Une légalité uniquement locale
Depuis le premier article écrit à son sujet, en 2004, Ratiatum a pris le parti que AllofMP3 était un site illégal. Nous le justifions par une analyse purement juridique basée sur le courant de jurisprudence qui traverse la quasi totalité des juridictions. Le fait n’étant pas de savoir si AllofMP3 est légal en Russie (il l’est ou semble l’être), mais plutôt de savoir si AllofMP3 peut légalement s’adresser aux internautes étrangers pour vendre de la musique sur la base de licences octroyées pour le marché russe, dans le contexte économique du marché russe. « En créant un site francophone, Allofmp3.com, la société russe MediaServices outrepasse les termes de ses accords, qui ne visent pas la vente de musique sur le marché européen. Selon toute évidence, MediaServices n’a pas obtenu les droits auprès des titulaires français pour vendre ses œuvres auprès des français aux conditions du marché russe« , écrivions nous alors. Notre avis n’a pas changé d’une virgule. Il est même renforcé par le soin que prend MediaServices à préciser dans son point 2 qu’il ne fait pas de publicité pour ses services hors de la Russie.
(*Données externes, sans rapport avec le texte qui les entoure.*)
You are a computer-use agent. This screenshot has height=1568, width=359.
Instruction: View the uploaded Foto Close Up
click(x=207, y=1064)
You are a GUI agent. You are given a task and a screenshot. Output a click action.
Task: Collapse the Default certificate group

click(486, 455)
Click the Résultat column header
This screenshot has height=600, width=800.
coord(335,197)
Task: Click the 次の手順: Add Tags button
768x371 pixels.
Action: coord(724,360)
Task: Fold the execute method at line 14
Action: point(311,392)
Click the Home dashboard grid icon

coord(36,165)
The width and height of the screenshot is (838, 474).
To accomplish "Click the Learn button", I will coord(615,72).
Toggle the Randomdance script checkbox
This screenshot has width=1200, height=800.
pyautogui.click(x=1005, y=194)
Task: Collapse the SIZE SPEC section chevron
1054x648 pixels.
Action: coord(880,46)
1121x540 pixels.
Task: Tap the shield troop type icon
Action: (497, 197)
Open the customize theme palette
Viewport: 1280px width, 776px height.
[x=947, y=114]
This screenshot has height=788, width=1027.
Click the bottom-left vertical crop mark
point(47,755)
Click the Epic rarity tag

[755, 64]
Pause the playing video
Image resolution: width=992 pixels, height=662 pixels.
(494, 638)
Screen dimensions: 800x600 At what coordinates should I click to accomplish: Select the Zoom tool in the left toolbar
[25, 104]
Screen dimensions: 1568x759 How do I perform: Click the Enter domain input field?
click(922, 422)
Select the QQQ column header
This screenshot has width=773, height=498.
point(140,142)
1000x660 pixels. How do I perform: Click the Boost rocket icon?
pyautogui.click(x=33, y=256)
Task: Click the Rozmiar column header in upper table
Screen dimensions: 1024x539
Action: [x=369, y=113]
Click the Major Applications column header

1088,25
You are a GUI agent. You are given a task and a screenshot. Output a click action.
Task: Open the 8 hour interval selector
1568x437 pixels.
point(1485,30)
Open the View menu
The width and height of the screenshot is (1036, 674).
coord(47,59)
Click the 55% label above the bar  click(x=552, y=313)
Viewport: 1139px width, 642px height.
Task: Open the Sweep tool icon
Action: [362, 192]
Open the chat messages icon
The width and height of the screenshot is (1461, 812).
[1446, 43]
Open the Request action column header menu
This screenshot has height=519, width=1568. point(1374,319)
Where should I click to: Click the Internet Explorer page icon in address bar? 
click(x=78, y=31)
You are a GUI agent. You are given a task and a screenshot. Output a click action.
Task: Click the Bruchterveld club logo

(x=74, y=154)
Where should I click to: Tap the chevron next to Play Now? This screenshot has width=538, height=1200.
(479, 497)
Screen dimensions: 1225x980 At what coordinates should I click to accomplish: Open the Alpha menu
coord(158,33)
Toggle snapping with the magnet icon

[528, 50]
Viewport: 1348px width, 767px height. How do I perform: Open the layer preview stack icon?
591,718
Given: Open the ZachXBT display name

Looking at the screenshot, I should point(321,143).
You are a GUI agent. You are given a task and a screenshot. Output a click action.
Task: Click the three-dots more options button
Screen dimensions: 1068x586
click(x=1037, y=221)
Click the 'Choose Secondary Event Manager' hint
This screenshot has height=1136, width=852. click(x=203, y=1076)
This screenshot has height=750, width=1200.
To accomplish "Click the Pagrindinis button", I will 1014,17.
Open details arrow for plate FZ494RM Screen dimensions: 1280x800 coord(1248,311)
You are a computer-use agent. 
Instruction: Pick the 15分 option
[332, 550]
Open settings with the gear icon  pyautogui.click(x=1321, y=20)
Le problème pour MediaServices, là encore du point de vue du juriste que nous sommes, c’est que la jurisprudence a une interprétation large de la « publicité » sur internet. Si AllofMP3 ne cherche pas à vendre de la musique ailleurs qu’en Russie, comment justifie-t-il la traduction du site en anglais (les versions françaises et italiennes ont disparu) ? Pourquoi mettre en avant les tops américains, anglais, allemands et français ? Pourquoi ne pas bloquer l’accès au non-russes par un filtrage des adresses IP, ou moins aggressivement, refuser les cartes de paiement non émises en Russie ? Ce sont autant de questions que les tribunaux devront se poser pour déterminer si oui ou non, AllofMP3 dépassait volontairement et en connaissance de cause le cadre du marché russe.
Même s’il nous faut encore essuyer une salve de critiques aiguisées, nous le redisons fermement aujourd’hui : AllofMP3 n’est pas légal pour les internautes français.
Mais quelle que soit la légalité ou non de AllofMP3, ce qu’il faut retenir du site russe c’est la capacité de la plate-forme à réunir un nombre de clients considérables sur trois atouts principaux que n’ont pas les plate-formes commerciales soutenues par les majors : des fichiers de grande qualité sonore fournis sans DRM, une tarification souple et très abordable, et un catalogue très important. AllofMP3 prouve aux maisons de disques que les internautes sont prêts à payer pour avoir un service qu’ils jugent de qualité. Il ne s’agit plus alors que de parvenir au meilleur compromis, par le jeu de l’offre et de la demande. Mais le marteau ne fera pas entrer l’énorme demande dans la petite boîte de l’offre. Il est temps de changer de boîte, ou la demande s’en trouvera une autre, comme celle de AllofMP3.